# [What is needed]
Line by line, copy all of the data exactly.

......

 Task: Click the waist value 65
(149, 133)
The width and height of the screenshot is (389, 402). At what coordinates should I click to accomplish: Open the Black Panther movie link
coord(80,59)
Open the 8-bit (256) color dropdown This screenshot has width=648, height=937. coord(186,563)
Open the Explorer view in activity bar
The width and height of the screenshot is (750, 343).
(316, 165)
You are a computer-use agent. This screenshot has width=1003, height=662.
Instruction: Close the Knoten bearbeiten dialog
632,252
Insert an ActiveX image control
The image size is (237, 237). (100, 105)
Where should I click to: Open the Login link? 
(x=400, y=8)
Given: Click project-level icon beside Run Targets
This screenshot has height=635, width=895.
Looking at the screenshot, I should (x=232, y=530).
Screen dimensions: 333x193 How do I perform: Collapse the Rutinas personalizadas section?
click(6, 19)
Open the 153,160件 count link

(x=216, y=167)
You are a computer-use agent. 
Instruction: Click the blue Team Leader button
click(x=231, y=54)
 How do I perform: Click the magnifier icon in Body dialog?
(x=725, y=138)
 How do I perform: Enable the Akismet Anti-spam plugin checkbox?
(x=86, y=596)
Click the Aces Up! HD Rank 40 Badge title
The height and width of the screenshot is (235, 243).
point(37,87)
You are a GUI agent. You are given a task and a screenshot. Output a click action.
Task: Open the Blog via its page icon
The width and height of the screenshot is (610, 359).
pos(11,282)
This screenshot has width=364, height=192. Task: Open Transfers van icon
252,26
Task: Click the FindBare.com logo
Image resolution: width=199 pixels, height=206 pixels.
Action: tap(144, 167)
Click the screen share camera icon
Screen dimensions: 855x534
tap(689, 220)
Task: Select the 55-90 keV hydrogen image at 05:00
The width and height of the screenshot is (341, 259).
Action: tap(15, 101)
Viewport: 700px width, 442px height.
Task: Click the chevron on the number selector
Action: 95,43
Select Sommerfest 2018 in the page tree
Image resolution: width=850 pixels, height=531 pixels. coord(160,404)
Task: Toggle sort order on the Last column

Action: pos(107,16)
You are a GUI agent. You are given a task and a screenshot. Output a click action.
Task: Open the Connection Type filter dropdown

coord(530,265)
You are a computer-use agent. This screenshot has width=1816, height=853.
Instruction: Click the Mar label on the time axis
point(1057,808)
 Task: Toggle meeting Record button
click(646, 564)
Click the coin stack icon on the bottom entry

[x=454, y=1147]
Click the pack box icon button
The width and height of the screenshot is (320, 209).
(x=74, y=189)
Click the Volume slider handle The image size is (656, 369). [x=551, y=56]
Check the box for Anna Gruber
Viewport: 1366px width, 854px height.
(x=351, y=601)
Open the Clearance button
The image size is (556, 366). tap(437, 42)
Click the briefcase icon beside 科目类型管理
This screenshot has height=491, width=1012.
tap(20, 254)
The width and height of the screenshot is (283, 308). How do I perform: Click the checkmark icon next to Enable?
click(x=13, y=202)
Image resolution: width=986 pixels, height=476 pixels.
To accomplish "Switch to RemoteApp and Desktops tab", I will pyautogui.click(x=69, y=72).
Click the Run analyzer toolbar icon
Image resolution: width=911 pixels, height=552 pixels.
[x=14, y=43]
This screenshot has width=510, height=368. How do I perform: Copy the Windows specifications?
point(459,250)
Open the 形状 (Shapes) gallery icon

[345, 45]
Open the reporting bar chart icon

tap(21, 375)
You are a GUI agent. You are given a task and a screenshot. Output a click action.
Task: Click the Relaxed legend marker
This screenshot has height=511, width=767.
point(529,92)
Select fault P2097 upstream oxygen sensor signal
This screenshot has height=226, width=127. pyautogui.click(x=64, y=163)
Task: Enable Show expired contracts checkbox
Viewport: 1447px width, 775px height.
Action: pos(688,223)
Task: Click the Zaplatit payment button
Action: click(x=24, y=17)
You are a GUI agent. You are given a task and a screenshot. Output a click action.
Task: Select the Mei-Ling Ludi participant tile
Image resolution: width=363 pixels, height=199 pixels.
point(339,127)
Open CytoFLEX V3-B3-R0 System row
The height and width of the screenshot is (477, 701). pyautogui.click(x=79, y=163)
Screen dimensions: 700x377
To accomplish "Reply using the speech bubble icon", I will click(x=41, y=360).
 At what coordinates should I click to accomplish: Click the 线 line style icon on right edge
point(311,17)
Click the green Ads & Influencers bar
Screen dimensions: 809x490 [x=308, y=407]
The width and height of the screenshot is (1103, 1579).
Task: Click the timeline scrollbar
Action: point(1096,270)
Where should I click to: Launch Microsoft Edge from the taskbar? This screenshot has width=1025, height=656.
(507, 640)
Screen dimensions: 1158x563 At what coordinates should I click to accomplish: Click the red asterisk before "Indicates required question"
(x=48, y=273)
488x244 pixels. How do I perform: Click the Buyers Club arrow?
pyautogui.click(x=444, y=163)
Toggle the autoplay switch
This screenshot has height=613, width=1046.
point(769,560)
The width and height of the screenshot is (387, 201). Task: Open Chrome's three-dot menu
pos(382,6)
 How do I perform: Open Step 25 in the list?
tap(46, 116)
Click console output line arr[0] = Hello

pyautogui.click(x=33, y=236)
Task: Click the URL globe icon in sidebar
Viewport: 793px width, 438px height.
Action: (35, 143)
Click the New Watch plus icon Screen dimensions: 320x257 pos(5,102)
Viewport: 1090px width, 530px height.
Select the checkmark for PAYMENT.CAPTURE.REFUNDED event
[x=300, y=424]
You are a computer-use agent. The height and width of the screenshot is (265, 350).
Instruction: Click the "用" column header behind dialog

......

# [Your response]
 Task: Click the waist value 65
(149, 133)
The width and height of the screenshot is (389, 402). At what coordinates should I click to accomplish: Open the Black Panther movie link
coord(80,59)
Open the 8-bit (256) color dropdown This screenshot has width=648, height=937. coord(186,563)
Open the Explorer view in activity bar
The width and height of the screenshot is (750, 343).
(316, 165)
You are a computer-use agent. This screenshot has width=1003, height=662.
Instruction: Close the Knoten bearbeiten dialog
632,252
Insert an ActiveX image control
The image size is (237, 237). (100, 105)
Where should I click to: Open the Login link? 
(x=400, y=8)
Given: Click project-level icon beside Run Targets
This screenshot has height=635, width=895.
Looking at the screenshot, I should (x=232, y=530).
Screen dimensions: 333x193 How do I perform: Collapse the Rutinas personalizadas section?
click(6, 19)
Open the 153,160件 count link

(x=216, y=167)
You are a computer-use agent. 
Instruction: Click the blue Team Leader button
click(x=231, y=54)
 How do I perform: Click the magnifier icon in Body dialog?
(x=725, y=138)
 How do I perform: Enable the Akismet Anti-spam plugin checkbox?
(x=86, y=596)
Click the Aces Up! HD Rank 40 Badge title
The height and width of the screenshot is (235, 243).
point(37,87)
You are a GUI agent. You are given a task and a screenshot. Output a click action.
Task: Open the Blog via its page icon
The width and height of the screenshot is (610, 359).
pos(11,282)
This screenshot has width=364, height=192. Task: Open Transfers van icon
252,26
Task: Click the FindBare.com logo
Image resolution: width=199 pixels, height=206 pixels.
Action: tap(144, 167)
Click the screen share camera icon
Screen dimensions: 855x534
tap(689, 220)
Task: Select the 55-90 keV hydrogen image at 05:00
The width and height of the screenshot is (341, 259).
Action: tap(15, 101)
Viewport: 700px width, 442px height.
Task: Click the chevron on the number selector
Action: 95,43
Select Sommerfest 2018 in the page tree
Image resolution: width=850 pixels, height=531 pixels. coord(160,404)
Task: Toggle sort order on the Last column

Action: pos(107,16)
You are a GUI agent. You are given a task and a screenshot. Output a click action.
Task: Open the Connection Type filter dropdown

coord(530,265)
You are a computer-use agent. This screenshot has width=1816, height=853.
Instruction: Click the Mar label on the time axis
point(1057,808)
 Task: Toggle meeting Record button
click(646, 564)
Click the coin stack icon on the bottom entry

[x=454, y=1147]
Click the pack box icon button
The width and height of the screenshot is (320, 209).
(x=74, y=189)
Click the Volume slider handle The image size is (656, 369). [x=551, y=56]
Check the box for Anna Gruber
Viewport: 1366px width, 854px height.
(x=351, y=601)
Open the Clearance button
The image size is (556, 366). tap(437, 42)
Click the briefcase icon beside 科目类型管理
This screenshot has height=491, width=1012.
tap(20, 254)
The width and height of the screenshot is (283, 308). How do I perform: Click the checkmark icon next to Enable?
click(x=13, y=202)
Image resolution: width=986 pixels, height=476 pixels.
To accomplish "Switch to RemoteApp and Desktops tab", I will pyautogui.click(x=69, y=72).
Click the Run analyzer toolbar icon
Image resolution: width=911 pixels, height=552 pixels.
[x=14, y=43]
This screenshot has width=510, height=368. How do I perform: Copy the Windows specifications?
point(459,250)
Open the 形状 (Shapes) gallery icon

[345, 45]
Open the reporting bar chart icon

tap(21, 375)
You are a GUI agent. You are given a task and a screenshot. Output a click action.
Task: Click the Relaxed legend marker
This screenshot has height=511, width=767.
point(529,92)
Select fault P2097 upstream oxygen sensor signal
This screenshot has height=226, width=127. pyautogui.click(x=64, y=163)
Task: Enable Show expired contracts checkbox
Viewport: 1447px width, 775px height.
Action: pos(688,223)
Task: Click the Zaplatit payment button
Action: click(x=24, y=17)
You are a GUI agent. You are given a task and a screenshot. Output a click action.
Task: Select the Mei-Ling Ludi participant tile
Image resolution: width=363 pixels, height=199 pixels.
point(339,127)
Open CytoFLEX V3-B3-R0 System row
The height and width of the screenshot is (477, 701). pyautogui.click(x=79, y=163)
Screen dimensions: 700x377
To accomplish "Reply using the speech bubble icon", I will click(x=41, y=360).
 At what coordinates should I click to accomplish: Click the 线 line style icon on right edge
point(311,17)
Click the green Ads & Influencers bar
Screen dimensions: 809x490 [x=308, y=407]
The width and height of the screenshot is (1103, 1579).
Task: Click the timeline scrollbar
Action: point(1096,270)
Where should I click to: Launch Microsoft Edge from the taskbar? This screenshot has width=1025, height=656.
(507, 640)
Screen dimensions: 1158x563 At what coordinates should I click to accomplish: Click the red asterisk before "Indicates required question"
(x=48, y=273)
488x244 pixels. How do I perform: Click the Buyers Club arrow?
pyautogui.click(x=444, y=163)
Toggle the autoplay switch
This screenshot has height=613, width=1046.
point(769,560)
The width and height of the screenshot is (387, 201). Task: Open Chrome's three-dot menu
pos(382,6)
 How do I perform: Open Step 25 in the list?
tap(46, 116)
Click console output line arr[0] = Hello

pyautogui.click(x=33, y=236)
Task: Click the URL globe icon in sidebar
Viewport: 793px width, 438px height.
Action: (35, 143)
Click the New Watch plus icon Screen dimensions: 320x257 pos(5,102)
Viewport: 1090px width, 530px height.
Select the checkmark for PAYMENT.CAPTURE.REFUNDED event
[x=300, y=424]
You are a computer-use agent. The height and width of the screenshot is (265, 350).
Instruction: Click the "用" column header behind dialog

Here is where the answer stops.